Turawskie Lake is a retention reservoir in the flow of the river Mała Panew with an area of 24 km^{2}, with a 13 metres high dam, with a maximum depth of 13 metres and a maximum full capacity of 108 mln m^{3}.

The reservoir was built between the years 1933 to 1939 with the name Turawa Stausee, to regulate the height of the water in the river Oder and for recreational purposes. Due to this the settlements of Zamoście (German Hinterbrueck), Krzyślina (German Krysline), the hamlet of Łuk, Pustków and Szczedrzyk were destroyed and new villages were built around the reservoir to serve for tourist purposes; the hamlet Szczedrzyk had been rebuilt around the South of the reservoir with the road Opolska connecting and circulating around the reservoir.

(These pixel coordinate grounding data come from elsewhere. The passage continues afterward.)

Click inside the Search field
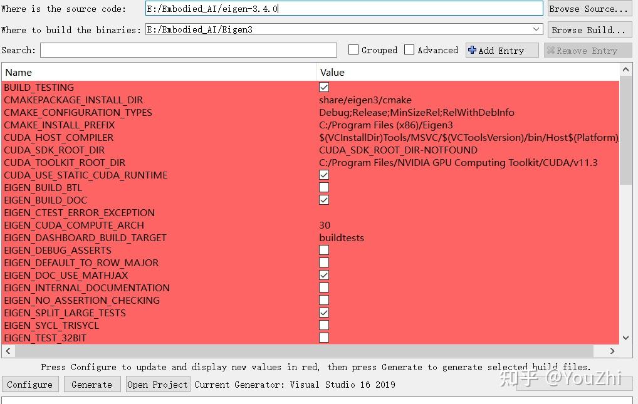 (x=188, y=49)
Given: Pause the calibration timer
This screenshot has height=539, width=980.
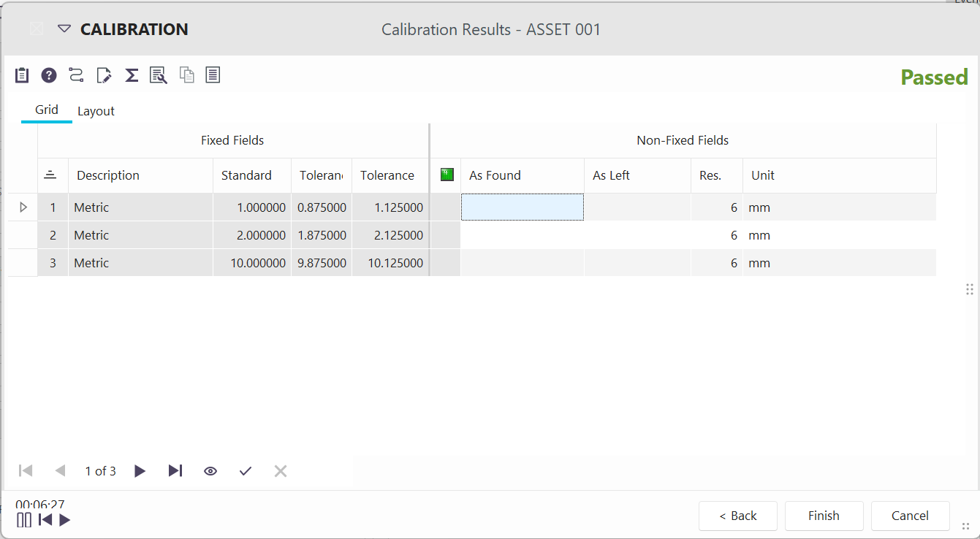Looking at the screenshot, I should pyautogui.click(x=24, y=520).
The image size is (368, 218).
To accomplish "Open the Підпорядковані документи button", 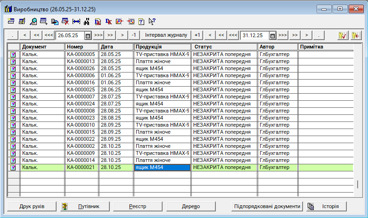I will click(x=267, y=206).
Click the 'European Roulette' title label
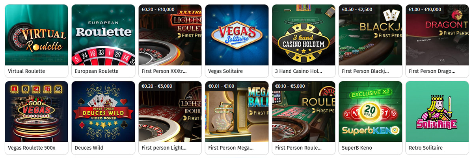Screen dimensions: 473x158 click(x=97, y=71)

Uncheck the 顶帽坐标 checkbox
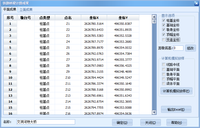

Several families were relocated and given compensation or have been offered houses in the nearby Ligota Turawska.

In addition to the river Mała Panew a smaller river Libawa leaves the reservoir. At the outflow from the reservoir there is a hydroelectric plant with the power of 1.2 MW. Northern and southern parts of the reservoir have beaches which are surrounded by pine forests with many holiday resorts. The reservoir is also popular with water sports.

Near the reservoir are other lakes. Lake Średnie and Małe (both are to the South of reservoir) which are the result of gravel extraction sites used in the construction of the dam at the reservoir. Srebrne Lake (other names include Osowiec, Zielone or Szmaragdowe) is located in the forest near the village of Osowiec Śląski and Turawa and is around 2 km from the reservoir. The lake covers an area of 12 hectares, and the depth is up to 17 metres. The lake was created on the site of a big flooded pit.